"Lord Feistel" Puts an Oscilloscope to Work Demonstrating Why Rolling Your Own Crypto Is a Bad Idea
Grabbing someone's speedy crypto implementation may seem like a timesaver, but this proof of concept highlights the potential for disaster.
Pseudonymous maker "Lord Feistel," hereafter simply "Feistel," has demonstrated just how much of a bad idea it is to roll your own cryptography implementation — building a proof of concept to show how a power analysis side-channel attack can leak keys from a microcontroller.
"Recently, I observed people implementing cryptography for Arduino by themselves," Feistel explains. "Several of them can be found over the internet, some by the way are in well-known libraries. I decide to do this small PoC (Proof of Concept) to show why [it] is important not [to have] invented your own cryptography algorithm, but also [to] use a robust implementation of such algorithms."
Feistel's project builds on existing work on differential and simple power analysis (DPA and SPA), attacks, which revolve around a processor requiring more power to do some things than others. In this case, those things are the math surrounding RSA public-key cryptography — a highly secure cryptographic system that, nevertheless, can fall if not properly implemented.

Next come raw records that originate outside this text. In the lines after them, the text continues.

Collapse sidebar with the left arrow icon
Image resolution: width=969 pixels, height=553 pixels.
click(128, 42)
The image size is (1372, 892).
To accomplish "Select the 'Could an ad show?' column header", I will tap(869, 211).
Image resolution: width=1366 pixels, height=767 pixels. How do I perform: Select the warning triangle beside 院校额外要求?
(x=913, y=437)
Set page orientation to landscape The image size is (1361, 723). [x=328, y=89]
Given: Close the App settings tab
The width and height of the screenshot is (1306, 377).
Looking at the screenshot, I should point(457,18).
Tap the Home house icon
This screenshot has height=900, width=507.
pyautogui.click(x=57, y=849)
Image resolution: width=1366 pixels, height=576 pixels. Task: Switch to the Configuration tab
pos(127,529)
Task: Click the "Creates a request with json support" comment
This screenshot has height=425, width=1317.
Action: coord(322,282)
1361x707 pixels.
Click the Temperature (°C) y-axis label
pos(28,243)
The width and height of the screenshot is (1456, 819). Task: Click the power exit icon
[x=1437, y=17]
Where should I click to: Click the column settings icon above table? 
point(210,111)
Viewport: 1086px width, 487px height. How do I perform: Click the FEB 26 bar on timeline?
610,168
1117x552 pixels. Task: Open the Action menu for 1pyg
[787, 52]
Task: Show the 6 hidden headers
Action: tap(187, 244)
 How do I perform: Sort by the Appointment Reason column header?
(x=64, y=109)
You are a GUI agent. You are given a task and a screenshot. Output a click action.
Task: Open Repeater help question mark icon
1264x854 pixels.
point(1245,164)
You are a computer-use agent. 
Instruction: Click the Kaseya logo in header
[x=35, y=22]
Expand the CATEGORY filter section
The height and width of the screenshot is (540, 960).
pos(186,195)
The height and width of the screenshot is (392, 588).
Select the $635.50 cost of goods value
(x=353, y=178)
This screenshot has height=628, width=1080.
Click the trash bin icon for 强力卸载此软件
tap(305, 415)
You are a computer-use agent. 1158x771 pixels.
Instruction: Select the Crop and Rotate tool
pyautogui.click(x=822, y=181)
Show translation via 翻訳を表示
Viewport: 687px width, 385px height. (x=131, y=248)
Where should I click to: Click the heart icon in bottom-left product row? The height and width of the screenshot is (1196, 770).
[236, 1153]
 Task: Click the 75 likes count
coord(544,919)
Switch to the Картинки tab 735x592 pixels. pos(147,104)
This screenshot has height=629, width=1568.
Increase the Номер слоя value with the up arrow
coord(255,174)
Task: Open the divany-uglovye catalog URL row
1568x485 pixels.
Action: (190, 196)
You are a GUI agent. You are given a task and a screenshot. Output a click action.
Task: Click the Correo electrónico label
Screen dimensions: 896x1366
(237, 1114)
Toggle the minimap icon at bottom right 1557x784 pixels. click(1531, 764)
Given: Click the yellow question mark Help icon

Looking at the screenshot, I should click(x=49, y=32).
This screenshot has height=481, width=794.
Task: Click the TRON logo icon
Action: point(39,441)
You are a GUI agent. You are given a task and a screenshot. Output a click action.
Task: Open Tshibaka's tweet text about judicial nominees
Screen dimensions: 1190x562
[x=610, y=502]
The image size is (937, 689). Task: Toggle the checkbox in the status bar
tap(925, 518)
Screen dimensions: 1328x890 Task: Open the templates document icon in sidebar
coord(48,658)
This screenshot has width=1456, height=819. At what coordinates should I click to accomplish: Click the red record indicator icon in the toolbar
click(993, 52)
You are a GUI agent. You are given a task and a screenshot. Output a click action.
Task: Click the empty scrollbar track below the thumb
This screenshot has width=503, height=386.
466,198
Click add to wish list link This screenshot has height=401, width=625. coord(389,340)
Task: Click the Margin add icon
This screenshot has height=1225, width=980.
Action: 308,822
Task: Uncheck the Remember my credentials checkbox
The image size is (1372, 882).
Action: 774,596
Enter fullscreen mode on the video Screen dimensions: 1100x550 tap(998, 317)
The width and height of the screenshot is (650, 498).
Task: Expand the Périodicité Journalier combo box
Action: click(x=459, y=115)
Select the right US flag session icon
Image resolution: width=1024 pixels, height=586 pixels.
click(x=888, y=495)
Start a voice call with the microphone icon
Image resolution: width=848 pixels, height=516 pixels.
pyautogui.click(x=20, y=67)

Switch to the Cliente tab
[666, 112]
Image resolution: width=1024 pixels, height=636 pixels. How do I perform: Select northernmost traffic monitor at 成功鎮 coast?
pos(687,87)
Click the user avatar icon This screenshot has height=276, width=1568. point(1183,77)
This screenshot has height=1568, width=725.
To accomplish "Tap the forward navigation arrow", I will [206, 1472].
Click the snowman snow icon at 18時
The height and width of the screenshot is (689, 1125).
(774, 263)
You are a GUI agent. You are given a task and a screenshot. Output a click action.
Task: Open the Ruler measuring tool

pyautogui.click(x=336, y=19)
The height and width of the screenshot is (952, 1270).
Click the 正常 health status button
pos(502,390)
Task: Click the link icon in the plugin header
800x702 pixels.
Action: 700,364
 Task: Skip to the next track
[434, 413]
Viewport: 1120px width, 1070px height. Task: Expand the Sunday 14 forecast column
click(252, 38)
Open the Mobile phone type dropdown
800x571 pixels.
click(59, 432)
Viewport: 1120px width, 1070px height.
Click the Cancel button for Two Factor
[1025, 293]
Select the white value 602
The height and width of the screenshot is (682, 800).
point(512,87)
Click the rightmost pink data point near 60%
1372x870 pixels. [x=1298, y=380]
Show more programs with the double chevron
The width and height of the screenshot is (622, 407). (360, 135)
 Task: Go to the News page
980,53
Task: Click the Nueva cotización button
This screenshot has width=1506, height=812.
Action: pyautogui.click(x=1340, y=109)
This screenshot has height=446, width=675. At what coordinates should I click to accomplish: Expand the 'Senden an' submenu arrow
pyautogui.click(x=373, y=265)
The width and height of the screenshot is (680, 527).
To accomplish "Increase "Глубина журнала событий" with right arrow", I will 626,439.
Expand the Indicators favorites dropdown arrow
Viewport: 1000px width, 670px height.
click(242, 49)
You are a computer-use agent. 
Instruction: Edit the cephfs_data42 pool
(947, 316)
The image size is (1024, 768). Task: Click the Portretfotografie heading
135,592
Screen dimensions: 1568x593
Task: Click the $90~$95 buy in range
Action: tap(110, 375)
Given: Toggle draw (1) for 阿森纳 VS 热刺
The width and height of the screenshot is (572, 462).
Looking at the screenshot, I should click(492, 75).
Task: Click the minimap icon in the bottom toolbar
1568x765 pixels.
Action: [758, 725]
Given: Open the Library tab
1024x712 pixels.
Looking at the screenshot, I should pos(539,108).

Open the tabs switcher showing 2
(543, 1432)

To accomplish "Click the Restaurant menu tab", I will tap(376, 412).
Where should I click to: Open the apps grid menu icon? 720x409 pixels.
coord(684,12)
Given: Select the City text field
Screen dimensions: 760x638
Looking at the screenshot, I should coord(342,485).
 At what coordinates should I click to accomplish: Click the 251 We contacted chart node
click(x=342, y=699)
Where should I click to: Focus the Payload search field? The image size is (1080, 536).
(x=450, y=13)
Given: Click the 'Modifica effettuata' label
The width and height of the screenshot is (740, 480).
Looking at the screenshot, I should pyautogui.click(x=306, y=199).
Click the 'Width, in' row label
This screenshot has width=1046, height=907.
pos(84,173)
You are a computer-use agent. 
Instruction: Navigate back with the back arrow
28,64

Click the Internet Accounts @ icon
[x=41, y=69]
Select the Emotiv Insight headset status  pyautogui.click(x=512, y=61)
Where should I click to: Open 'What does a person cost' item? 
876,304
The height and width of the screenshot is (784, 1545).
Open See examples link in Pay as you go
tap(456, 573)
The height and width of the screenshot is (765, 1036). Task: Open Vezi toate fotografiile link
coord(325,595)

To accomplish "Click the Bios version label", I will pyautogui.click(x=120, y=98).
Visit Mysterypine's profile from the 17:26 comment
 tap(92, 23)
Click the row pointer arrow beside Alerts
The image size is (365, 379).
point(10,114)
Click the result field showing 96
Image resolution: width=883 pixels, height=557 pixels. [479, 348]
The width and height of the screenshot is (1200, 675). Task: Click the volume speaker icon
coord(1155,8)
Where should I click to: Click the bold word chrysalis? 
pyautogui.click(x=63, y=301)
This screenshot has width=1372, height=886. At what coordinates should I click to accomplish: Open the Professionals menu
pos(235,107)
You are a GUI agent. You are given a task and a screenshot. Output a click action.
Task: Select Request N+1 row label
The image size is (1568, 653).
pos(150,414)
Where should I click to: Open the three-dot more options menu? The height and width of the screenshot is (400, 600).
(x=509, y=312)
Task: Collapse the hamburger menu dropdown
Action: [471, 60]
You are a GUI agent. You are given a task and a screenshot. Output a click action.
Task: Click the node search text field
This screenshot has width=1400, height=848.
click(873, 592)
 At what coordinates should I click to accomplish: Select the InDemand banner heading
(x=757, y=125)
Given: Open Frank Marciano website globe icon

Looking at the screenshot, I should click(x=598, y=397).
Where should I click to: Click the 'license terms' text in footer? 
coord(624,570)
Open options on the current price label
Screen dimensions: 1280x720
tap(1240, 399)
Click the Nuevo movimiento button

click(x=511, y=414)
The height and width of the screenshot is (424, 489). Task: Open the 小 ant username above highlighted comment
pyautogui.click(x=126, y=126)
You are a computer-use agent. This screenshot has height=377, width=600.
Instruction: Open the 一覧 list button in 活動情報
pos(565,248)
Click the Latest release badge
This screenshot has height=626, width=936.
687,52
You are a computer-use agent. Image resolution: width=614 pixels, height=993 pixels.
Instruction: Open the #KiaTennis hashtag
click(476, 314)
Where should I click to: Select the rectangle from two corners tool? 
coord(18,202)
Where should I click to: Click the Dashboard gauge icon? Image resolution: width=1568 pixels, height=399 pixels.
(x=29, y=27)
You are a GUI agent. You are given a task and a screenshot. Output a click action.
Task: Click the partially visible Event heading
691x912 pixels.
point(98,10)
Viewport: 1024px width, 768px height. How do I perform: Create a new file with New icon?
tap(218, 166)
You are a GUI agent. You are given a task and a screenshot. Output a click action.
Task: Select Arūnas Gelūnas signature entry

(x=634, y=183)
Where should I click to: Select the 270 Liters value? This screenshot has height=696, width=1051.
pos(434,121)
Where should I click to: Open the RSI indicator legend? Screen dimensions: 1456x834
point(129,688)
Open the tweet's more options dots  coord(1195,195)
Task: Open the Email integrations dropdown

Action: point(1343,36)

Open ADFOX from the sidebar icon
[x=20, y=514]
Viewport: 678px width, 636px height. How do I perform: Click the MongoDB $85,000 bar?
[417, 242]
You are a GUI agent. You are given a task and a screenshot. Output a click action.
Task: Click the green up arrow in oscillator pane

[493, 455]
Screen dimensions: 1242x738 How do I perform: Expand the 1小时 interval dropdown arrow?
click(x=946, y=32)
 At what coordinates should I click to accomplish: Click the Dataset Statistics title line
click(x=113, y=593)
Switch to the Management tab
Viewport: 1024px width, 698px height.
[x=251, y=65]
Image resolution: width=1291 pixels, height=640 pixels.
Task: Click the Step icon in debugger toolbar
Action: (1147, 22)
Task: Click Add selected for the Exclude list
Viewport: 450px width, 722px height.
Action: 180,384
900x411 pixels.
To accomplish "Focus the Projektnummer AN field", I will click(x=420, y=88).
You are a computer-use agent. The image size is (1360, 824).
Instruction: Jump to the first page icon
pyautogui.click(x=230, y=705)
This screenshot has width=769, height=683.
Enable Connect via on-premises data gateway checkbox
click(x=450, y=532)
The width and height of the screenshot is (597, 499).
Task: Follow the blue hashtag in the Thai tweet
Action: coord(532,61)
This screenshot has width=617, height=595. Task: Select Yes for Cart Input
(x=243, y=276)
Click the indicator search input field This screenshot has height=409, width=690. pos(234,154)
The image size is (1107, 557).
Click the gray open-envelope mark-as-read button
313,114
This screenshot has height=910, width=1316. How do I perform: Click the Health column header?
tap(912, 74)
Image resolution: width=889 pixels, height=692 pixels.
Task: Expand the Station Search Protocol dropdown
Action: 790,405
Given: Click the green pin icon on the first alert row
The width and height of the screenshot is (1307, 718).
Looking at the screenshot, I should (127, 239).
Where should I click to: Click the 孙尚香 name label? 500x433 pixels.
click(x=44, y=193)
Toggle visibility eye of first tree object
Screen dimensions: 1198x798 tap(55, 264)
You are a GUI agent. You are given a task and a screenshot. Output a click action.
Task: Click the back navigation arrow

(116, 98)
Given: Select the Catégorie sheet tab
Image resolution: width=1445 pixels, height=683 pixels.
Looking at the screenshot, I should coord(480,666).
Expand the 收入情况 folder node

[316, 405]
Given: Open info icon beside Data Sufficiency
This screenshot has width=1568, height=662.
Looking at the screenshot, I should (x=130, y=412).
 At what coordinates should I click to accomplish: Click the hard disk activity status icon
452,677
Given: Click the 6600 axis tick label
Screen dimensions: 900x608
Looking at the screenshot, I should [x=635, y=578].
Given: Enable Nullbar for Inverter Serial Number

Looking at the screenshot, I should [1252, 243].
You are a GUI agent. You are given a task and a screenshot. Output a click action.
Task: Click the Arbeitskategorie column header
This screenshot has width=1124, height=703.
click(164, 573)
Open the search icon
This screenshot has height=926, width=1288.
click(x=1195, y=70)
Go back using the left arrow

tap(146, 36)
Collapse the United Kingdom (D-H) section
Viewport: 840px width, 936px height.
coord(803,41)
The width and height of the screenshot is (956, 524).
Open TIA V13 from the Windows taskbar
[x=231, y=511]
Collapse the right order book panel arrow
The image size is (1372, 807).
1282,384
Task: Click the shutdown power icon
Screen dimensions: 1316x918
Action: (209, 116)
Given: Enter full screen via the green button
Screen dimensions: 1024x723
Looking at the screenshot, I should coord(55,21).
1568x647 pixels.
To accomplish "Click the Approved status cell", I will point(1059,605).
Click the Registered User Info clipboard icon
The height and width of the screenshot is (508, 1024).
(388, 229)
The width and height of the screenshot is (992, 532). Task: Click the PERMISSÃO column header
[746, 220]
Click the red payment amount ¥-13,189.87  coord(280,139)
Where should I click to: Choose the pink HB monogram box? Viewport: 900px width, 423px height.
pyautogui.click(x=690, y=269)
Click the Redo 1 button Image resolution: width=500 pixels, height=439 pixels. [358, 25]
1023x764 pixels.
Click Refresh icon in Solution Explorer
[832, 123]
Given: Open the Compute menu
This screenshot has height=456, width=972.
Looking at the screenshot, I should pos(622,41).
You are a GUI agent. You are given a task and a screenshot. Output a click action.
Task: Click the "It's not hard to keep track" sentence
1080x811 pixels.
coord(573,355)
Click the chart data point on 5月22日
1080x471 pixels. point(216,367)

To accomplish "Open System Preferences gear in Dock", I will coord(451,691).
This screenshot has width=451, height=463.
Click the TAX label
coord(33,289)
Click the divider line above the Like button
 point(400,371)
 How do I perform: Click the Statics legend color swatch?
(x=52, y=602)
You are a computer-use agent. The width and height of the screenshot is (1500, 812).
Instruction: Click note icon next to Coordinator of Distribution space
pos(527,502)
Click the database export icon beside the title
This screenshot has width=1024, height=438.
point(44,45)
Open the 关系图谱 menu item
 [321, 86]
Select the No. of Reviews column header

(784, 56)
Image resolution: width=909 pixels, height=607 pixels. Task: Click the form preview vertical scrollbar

Using an off-the-shelf Rigol DS1102 digital storage oscilloscope (DSO) and a bench-top power supply, Feistel wired a shunt resistor circuit up to measure the current drawn by a Microchip ATmega328P microcontroller. As the current increases, the voltage drops — visible on the oscilloscope's screen. When the processor is working harder, it's drawing more current — and, as with artificially-induced drops, that too is visible on the oscilloscope.
To demonstrate the real-world potential of the attack, Feistel used a known-vulnerable fast exponentiation function as used in several microcontroller-focused RSA implementations — working with a "key" of alternating zeroes and ones, for ease of demonstration. "Using the hardware previous mentioned it is possible to see the spectrum of power consumption in the oscilloscope," the maker explains. "The periods which the voltage drops for a long time it means the bit 1 of the key is being processed, otherwise is the bit 0."
The conclusion: don't be tempted to roll your own, or to rely on an unproven implementation even if it's shared widely on social coding platforms. "Even minor implementation flaws or oversights can inadvertently leak information about the private key," Feistel notes, "compromising the entire security of the system."
The full write-up is available on GitHub, along with an introduction to number theory and the source code under the reciprocal GNU General Public License 3.